Saved records:
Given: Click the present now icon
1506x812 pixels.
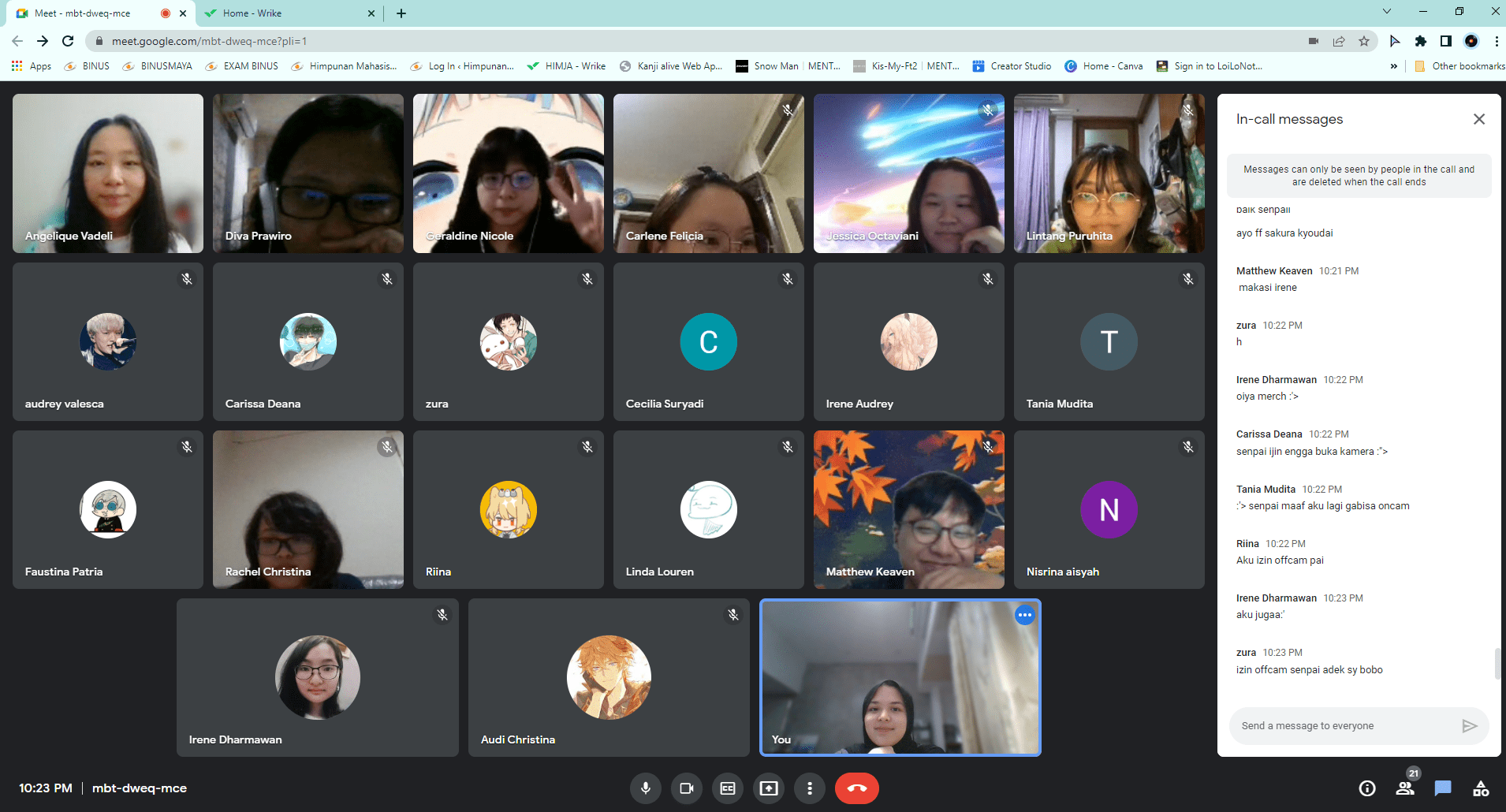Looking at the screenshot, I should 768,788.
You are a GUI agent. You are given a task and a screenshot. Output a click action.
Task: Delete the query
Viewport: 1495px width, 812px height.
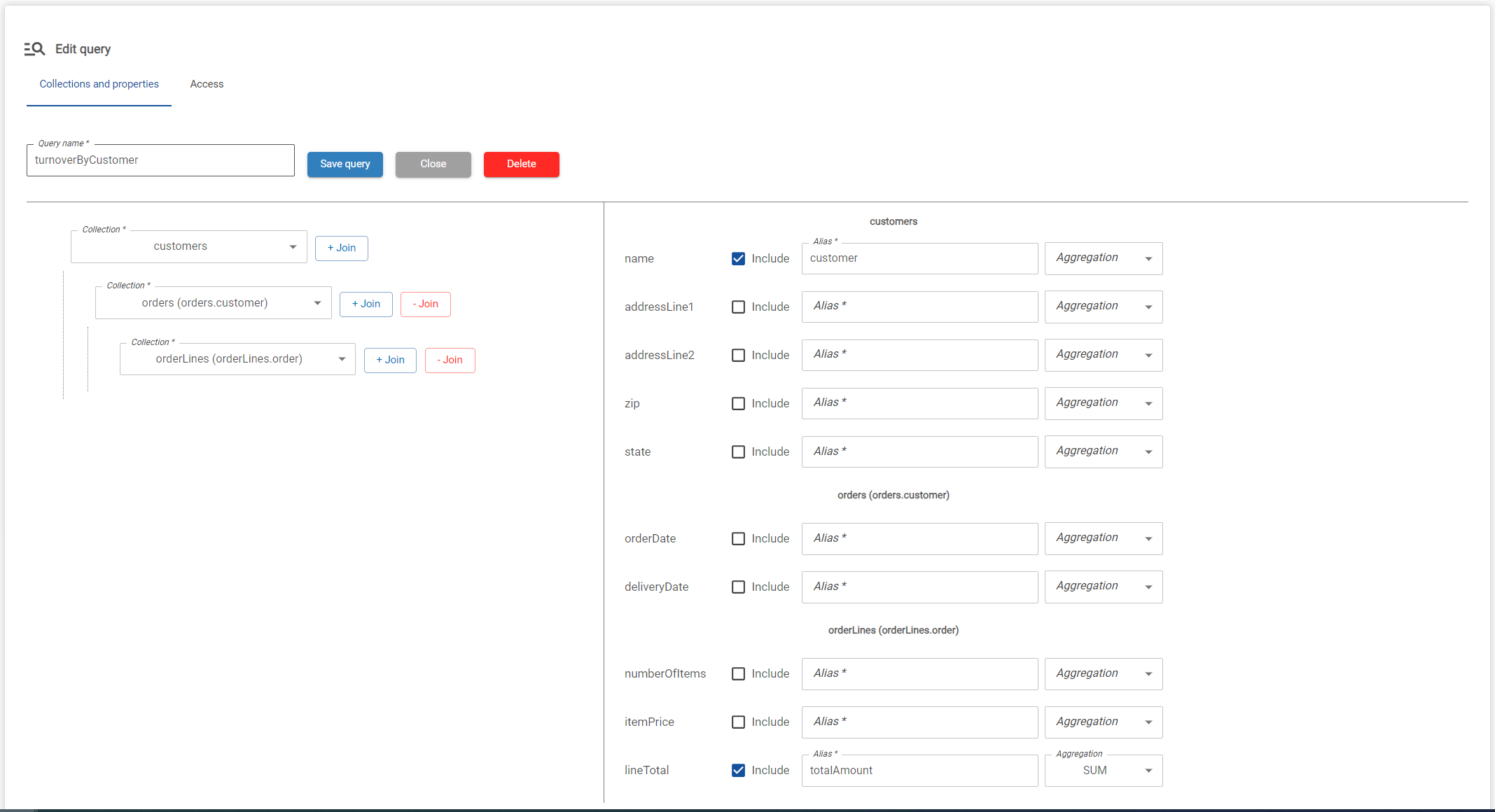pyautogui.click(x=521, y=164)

(Exercise requirements):
Reproduce every line of the items above word for word, omitting the pictures from your answer.

(Reply to the task):
Given: Click the present now icon
1506x812 pixels.
Looking at the screenshot, I should 768,788.
You are a GUI agent. You are given a task and a screenshot. Output a click action.
Task: Delete the query
Viewport: 1495px width, 812px height.
pyautogui.click(x=521, y=164)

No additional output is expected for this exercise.